After a slow first couple of months of trading at the start of the pandemic, work soon started to pick back up and the company looked again at investing in new kit.
It agreed various terms with Xerox to enable it to take on the Iridesse, which Brailsford said the business had not previously considered as it was just out of its budget.
“Xerox wanted us to be an ambassador for this particular product in our environment. They knew we’d be a good example for small to medium-sized printers who would look at this press and think it was beyond what you would want to buy as a small outfit. But the volume of work the machine can produce for us is excellent, it’s a really productive machine.”
Brailsford was also particularly impressed with the quality of the print and the embellishment features on the device, which have allowed the company to bring more jobs back in-house, enabling it to add value at a fractional cost to the customer.
He described the digital process of adding speciality dry inks in gold, silver, white, or clear along with CMYK in one pass, in perfect register on both sides, and – with the extra-long sheet capability – up to 1.2m sheet lengths as “absolutely amazing”.

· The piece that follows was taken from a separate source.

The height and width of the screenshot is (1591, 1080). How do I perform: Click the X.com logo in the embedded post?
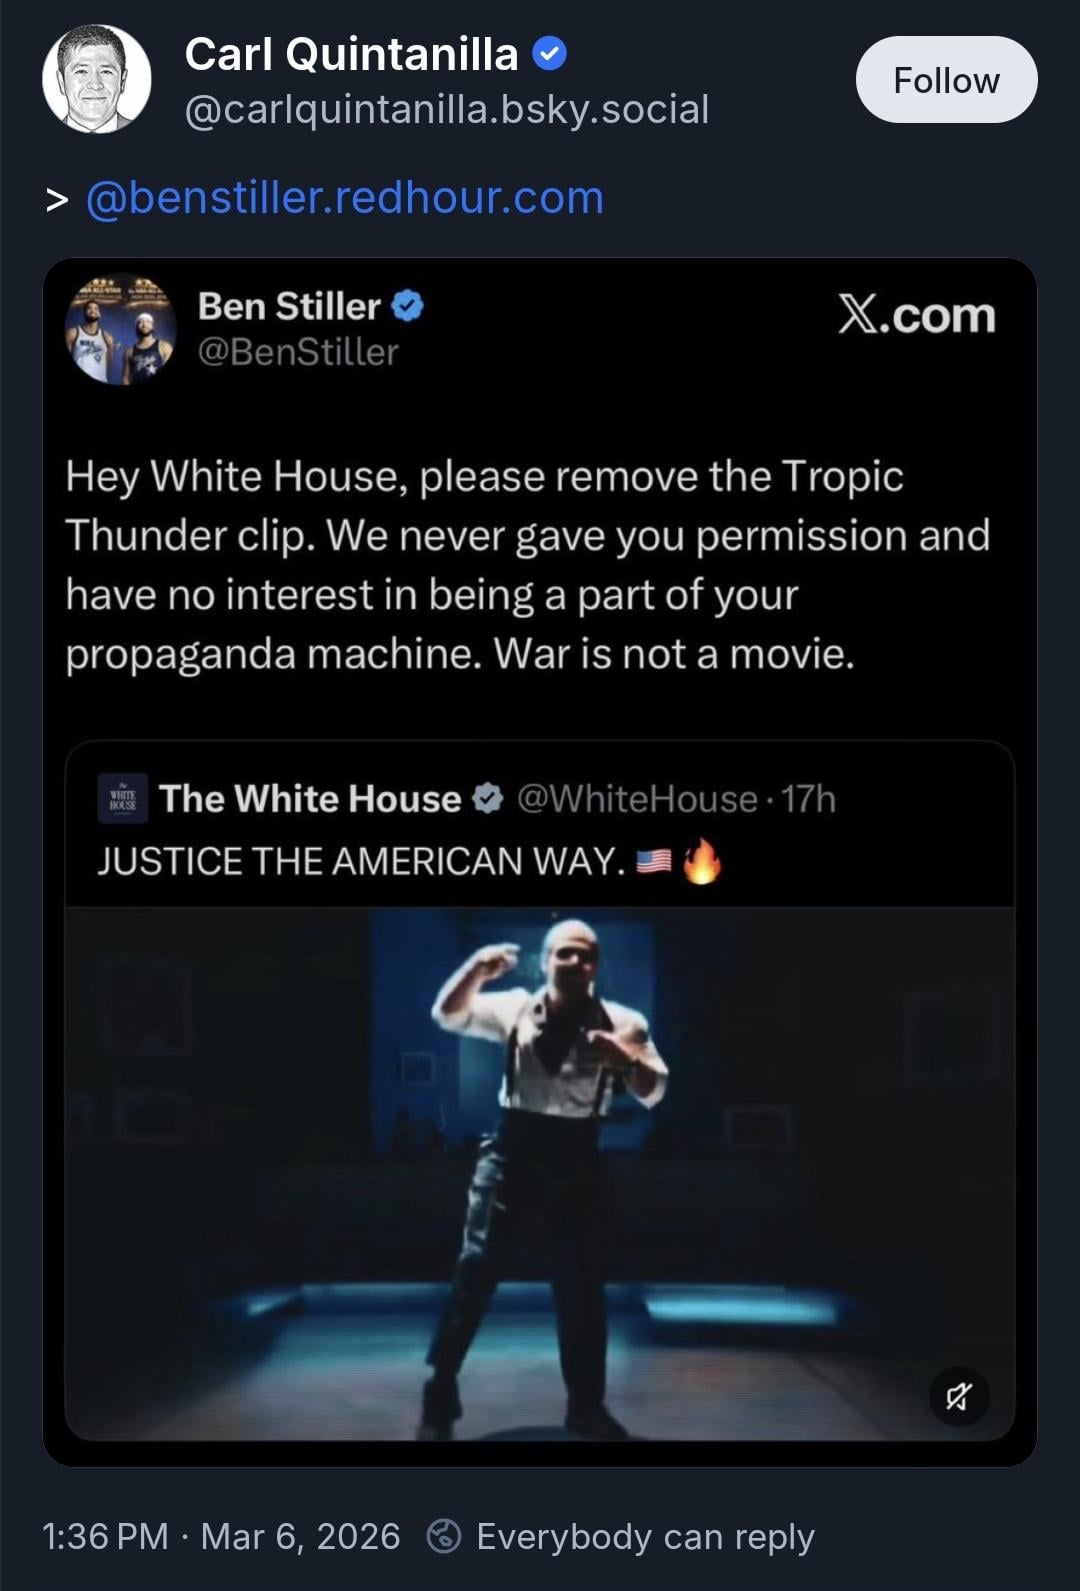point(916,316)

“And gold under CMYK, clear on top of CMYK with gold, or silver alongside in super tight register poses no problem at all,” he added.
“The work that we would tend to send out would be gold and silver or spot varnishes but they always had to be put on top of a laminate – there’s not many processes that can be just printed with a gold or silver direct onto a sheet.”

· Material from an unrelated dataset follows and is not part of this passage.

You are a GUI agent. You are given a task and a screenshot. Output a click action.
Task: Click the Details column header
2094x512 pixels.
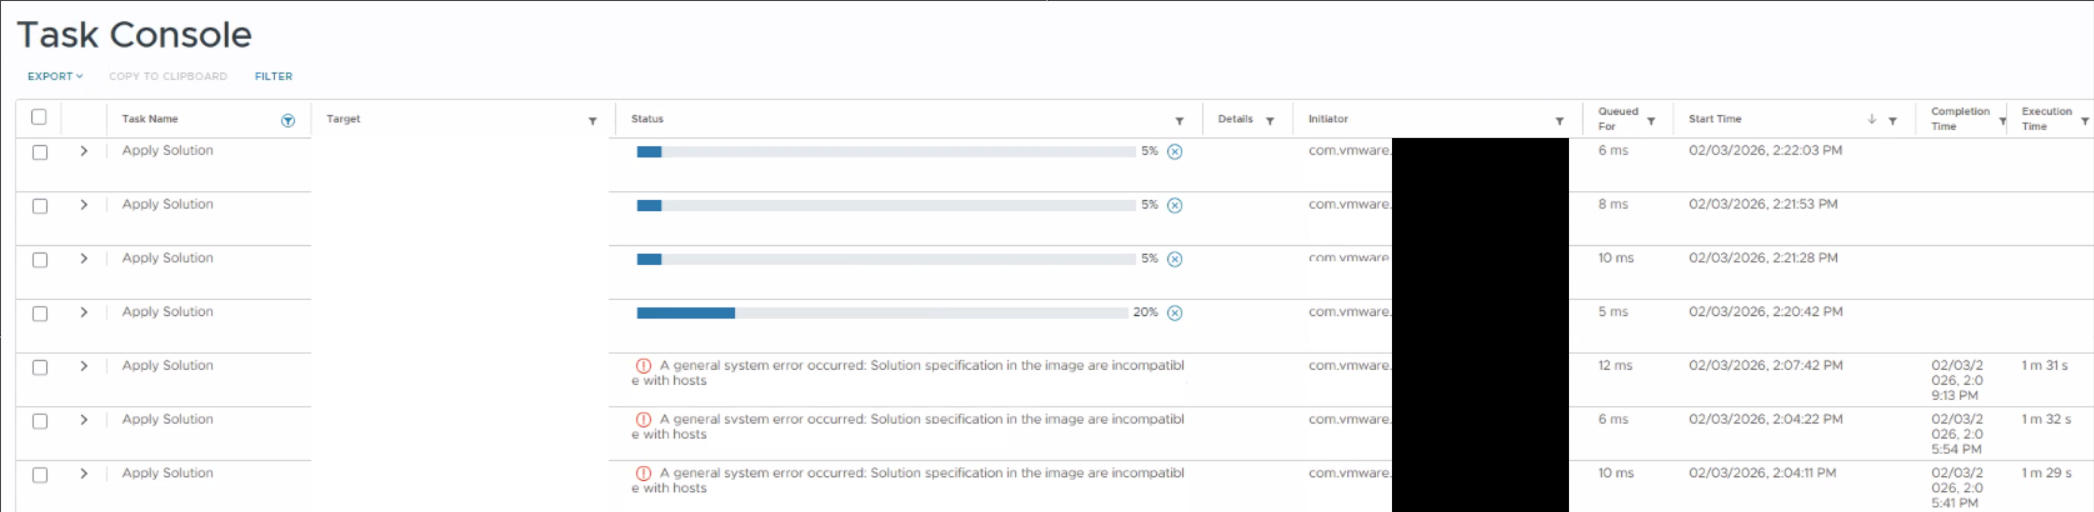[1235, 119]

Brailsford said work produced on the new machine could vary from 10 sheets of metallic gold labels to one-off 1.2m length display headers on 450gsm with silver.
“We can even add white into the mix to give a base to CMYK on dark materials or as a base for window decals; the Iridesse gives us so much more to play and invent with,” he added.
Included in the purchase was the Fiery EX-P 6 Print Server, built with the new Fiery JobExpert that takes away operator error from every job and automatically achieves the best print settings required. Additionally, Fiery JobFlow was installed for a fully automated CMYK workflow for repetitive jobs and lights out printing.
Celebrating its 35th year in business this year, John Brailsford Printers has 12 staff and a turnover of £1.2m.